#### Supplied passage:
Home > ESX, Flex-10, HP, VMware > Flex-10 ESX design with simplicity and scalability: Part 2

Flex-10 ESX design with simplicity and scalability: Part 2

February 17th, 2011

This post continues from Part 1 where the Flex-10 configuration was done.

ESX Networking

So now we have all the Flex-10 networking configured, its time to see how this works in ESX.

All VLANs are now being passed down all the uplinks, through the Flex-10 switches and onto the vm_trunk_1a and vm_trunk_2a Ethernet Networks.

What we need to do now is install ESX or ESXi and get them connected to the networks.

You would have defined a particular VLAN which you will be using for your physical host IP addressing.

A good idea is to plan out your IP addresses scheme for Service Console/Management Network, VMKernel and vMotion to have IP addresses that are consistent. This also allows some clever scripting possibilities.

For vMotion, as the traffic will only be internal to a rack you can use an internal only IP address range like 192.168.x.x which keeps it separate from the rest of your traffic.

If you have a /24 subnet and you will have less than 100 hosts then you could do something like this:

ESX Host NameService Console IPvmkernel IPvMotion IP
esxhost0110.1.100.110.1.100.101192.168.0.1
esxhost0210.1.100.210.1.100.102192.168.0.2
esxhost0310.1.100.310.1.100.103192.168.0.3
esxhost0410.1.100.410.1.100.104192.168.0.4
............

#### Job:
From the Flex-10 ESX networking post, extract everything from "For vMotion, as" down to "of your traffic.".

#### Records provided:
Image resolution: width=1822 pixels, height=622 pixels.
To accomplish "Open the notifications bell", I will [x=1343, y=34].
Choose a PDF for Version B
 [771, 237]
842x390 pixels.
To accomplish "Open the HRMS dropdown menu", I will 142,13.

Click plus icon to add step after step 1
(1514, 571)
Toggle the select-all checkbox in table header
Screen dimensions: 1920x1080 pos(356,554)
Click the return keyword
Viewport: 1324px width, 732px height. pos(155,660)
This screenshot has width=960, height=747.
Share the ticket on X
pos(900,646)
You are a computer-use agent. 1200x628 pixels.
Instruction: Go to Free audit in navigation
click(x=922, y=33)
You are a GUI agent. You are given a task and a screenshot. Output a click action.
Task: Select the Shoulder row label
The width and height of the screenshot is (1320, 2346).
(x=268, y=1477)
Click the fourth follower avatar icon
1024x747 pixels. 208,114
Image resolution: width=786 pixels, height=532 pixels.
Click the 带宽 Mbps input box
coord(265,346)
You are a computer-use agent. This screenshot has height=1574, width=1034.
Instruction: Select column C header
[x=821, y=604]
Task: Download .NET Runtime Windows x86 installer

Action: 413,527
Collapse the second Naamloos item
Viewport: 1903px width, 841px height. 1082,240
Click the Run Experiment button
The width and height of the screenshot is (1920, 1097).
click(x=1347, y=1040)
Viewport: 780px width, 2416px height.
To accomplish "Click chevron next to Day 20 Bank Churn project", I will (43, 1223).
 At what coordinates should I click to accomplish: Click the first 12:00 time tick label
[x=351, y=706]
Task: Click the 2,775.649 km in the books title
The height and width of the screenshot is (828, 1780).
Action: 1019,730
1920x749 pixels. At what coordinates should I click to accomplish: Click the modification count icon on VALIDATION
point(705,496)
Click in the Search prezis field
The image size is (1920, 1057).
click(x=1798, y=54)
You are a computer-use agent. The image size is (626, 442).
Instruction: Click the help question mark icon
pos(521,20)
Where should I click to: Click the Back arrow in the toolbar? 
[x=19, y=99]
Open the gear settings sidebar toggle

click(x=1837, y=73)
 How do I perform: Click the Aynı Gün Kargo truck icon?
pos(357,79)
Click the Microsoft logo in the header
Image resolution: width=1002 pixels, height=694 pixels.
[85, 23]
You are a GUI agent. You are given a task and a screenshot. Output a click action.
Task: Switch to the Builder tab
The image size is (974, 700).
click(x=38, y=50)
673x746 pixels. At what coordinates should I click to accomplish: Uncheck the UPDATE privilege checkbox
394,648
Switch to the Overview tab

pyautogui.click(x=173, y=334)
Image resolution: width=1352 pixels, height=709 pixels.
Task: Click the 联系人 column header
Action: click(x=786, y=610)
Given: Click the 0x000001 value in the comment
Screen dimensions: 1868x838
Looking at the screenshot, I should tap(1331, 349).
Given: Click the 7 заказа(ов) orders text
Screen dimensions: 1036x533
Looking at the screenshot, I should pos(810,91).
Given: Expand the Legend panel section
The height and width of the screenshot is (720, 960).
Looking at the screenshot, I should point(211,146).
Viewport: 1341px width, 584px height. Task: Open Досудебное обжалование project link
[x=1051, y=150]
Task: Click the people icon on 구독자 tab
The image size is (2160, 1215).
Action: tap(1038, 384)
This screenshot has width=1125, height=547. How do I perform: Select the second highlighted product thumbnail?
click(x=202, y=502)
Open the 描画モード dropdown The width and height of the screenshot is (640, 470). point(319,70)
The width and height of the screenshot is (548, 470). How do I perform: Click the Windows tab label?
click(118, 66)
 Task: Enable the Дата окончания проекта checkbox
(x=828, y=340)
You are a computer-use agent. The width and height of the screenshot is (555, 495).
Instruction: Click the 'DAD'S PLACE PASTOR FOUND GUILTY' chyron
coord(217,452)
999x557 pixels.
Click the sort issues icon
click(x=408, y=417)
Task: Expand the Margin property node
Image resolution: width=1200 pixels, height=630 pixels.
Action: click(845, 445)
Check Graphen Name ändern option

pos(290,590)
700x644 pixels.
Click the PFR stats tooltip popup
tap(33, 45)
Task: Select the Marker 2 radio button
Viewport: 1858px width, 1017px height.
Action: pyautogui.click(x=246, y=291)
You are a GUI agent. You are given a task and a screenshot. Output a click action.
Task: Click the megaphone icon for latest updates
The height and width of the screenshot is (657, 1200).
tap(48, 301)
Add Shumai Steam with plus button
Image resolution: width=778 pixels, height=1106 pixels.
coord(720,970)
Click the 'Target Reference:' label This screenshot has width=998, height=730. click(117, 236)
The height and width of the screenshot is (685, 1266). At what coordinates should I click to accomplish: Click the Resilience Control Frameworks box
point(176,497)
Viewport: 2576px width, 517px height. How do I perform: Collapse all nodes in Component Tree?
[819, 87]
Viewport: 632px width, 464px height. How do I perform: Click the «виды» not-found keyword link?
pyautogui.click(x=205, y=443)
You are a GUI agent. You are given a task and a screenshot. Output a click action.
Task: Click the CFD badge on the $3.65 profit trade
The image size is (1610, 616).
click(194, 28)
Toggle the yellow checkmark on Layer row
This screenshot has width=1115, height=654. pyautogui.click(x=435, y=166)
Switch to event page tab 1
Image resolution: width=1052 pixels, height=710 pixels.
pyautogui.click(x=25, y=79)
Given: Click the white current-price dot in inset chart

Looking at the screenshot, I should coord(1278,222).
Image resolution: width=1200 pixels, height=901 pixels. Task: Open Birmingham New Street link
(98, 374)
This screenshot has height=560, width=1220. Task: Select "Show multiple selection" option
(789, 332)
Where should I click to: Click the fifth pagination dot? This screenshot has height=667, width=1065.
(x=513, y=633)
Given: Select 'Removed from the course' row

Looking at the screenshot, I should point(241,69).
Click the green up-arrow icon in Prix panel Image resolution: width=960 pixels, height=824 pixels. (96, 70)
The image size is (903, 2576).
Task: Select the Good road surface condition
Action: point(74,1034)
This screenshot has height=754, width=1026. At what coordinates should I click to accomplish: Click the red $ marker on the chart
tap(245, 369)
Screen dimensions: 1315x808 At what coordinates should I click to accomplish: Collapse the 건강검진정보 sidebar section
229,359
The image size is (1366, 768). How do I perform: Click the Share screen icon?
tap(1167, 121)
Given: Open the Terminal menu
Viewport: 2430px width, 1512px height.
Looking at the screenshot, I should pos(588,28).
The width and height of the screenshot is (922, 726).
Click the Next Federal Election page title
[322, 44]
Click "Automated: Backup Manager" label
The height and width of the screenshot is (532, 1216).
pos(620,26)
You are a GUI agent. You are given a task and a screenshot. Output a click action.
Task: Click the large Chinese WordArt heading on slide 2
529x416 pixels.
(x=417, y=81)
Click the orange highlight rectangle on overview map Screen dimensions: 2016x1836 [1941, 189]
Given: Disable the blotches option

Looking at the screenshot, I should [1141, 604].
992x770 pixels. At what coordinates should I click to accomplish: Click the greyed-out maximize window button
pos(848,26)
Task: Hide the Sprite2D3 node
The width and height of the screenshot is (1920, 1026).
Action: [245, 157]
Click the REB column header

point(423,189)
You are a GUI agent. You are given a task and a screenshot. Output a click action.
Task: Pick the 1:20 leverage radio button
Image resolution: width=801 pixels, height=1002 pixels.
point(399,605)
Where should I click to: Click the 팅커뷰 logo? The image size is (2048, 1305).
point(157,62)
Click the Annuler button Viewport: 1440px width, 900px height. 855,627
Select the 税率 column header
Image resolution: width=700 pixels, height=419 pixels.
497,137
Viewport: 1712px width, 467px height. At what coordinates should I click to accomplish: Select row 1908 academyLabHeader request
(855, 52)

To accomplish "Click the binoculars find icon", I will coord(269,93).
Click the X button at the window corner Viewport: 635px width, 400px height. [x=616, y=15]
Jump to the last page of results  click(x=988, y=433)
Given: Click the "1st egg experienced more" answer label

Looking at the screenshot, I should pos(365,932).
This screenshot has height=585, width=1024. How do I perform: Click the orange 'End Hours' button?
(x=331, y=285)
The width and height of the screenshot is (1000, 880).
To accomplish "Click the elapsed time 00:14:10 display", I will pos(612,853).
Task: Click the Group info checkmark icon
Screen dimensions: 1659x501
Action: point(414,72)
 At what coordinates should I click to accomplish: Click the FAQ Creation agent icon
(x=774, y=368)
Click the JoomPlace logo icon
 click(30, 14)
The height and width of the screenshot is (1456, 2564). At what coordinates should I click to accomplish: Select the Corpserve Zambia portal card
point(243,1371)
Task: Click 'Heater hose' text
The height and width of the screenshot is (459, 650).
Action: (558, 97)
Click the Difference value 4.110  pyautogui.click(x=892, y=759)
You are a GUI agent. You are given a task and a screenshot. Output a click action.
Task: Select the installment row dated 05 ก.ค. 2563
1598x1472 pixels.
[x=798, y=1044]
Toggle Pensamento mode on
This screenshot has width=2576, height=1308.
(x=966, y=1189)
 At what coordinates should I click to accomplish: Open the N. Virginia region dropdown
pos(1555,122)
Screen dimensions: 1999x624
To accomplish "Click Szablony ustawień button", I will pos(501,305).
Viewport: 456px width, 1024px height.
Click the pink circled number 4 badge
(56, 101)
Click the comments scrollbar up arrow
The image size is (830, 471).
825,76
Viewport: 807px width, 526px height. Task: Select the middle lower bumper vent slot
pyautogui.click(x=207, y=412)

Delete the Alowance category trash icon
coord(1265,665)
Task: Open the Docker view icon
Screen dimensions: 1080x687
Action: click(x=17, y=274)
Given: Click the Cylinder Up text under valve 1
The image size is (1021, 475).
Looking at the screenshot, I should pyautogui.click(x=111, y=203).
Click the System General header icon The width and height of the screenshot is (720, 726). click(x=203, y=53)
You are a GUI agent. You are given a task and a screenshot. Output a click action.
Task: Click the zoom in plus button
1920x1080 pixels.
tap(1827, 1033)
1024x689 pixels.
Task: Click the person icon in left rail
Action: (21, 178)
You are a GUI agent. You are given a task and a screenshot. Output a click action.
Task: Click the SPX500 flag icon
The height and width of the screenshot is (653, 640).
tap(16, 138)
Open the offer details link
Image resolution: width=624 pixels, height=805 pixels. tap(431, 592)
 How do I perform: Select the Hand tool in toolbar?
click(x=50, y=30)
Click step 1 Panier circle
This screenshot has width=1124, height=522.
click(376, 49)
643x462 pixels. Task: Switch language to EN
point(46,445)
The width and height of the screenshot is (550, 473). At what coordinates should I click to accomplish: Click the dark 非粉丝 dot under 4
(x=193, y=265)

#### The completed task:
For vMotion, as the traffic will only be internal to a rack you can use an internal only IP address range like 192.168.x.x which keeps it separate from the rest of your traffic.